---------- Study material

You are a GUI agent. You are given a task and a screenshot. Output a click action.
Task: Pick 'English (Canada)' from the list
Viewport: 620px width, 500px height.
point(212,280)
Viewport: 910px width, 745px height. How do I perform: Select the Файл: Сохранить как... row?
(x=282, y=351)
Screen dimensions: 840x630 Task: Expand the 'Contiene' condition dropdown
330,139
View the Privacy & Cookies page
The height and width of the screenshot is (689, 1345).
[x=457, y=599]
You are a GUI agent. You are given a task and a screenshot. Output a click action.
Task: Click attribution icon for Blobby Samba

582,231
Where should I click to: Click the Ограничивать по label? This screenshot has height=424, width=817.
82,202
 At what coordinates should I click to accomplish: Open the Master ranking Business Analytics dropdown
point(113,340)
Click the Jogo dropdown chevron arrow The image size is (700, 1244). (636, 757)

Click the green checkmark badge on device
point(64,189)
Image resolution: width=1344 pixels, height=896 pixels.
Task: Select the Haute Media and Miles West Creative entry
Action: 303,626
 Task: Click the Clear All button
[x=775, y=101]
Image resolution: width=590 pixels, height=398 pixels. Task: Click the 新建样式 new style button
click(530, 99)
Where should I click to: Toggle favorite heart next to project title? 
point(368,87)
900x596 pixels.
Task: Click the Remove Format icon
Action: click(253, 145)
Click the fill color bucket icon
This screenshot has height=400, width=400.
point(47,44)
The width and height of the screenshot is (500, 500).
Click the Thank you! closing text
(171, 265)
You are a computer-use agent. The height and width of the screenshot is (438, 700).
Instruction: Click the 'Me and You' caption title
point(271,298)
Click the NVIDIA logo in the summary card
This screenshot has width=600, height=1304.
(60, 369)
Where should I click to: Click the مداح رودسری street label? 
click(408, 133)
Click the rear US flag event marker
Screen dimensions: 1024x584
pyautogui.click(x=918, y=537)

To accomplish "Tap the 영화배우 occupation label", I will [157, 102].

--------------------

> _Directions for this task_: Reproduce the records exactly as they appear.

> _Exercise result_:
You are a GUI agent. You are given a task and a screenshot. Output a click action.
Task: Pick 'English (Canada)' from the list
Viewport: 620px width, 500px height.
point(212,280)
Viewport: 910px width, 745px height. How do I perform: Select the Файл: Сохранить как... row?
(x=282, y=351)
Screen dimensions: 840x630 Task: Expand the 'Contiene' condition dropdown
330,139
View the Privacy & Cookies page
The height and width of the screenshot is (689, 1345).
[x=457, y=599]
You are a GUI agent. You are given a task and a screenshot. Output a click action.
Task: Click attribution icon for Blobby Samba

582,231
Where should I click to: Click the Ограничивать по label? This screenshot has height=424, width=817.
82,202
 At what coordinates should I click to accomplish: Open the Master ranking Business Analytics dropdown
point(113,340)
Click the Jogo dropdown chevron arrow The image size is (700, 1244). (636, 757)

Click the green checkmark badge on device
point(64,189)
Image resolution: width=1344 pixels, height=896 pixels.
Task: Select the Haute Media and Miles West Creative entry
Action: 303,626
 Task: Click the Clear All button
[x=775, y=101]
Image resolution: width=590 pixels, height=398 pixels. Task: Click the 新建样式 new style button
click(530, 99)
Where should I click to: Toggle favorite heart next to project title? 
point(368,87)
900x596 pixels.
Task: Click the Remove Format icon
Action: click(253, 145)
Click the fill color bucket icon
This screenshot has height=400, width=400.
point(47,44)
The width and height of the screenshot is (500, 500).
Click the Thank you! closing text
(171, 265)
You are a computer-use agent. The height and width of the screenshot is (438, 700).
Instruction: Click the 'Me and You' caption title
point(271,298)
Click the NVIDIA logo in the summary card
This screenshot has width=600, height=1304.
(60, 369)
Where should I click to: Click the مداح رودسری street label? 
click(408, 133)
Click the rear US flag event marker
Screen dimensions: 1024x584
pyautogui.click(x=918, y=537)

To accomplish "Tap the 영화배우 occupation label", I will [157, 102].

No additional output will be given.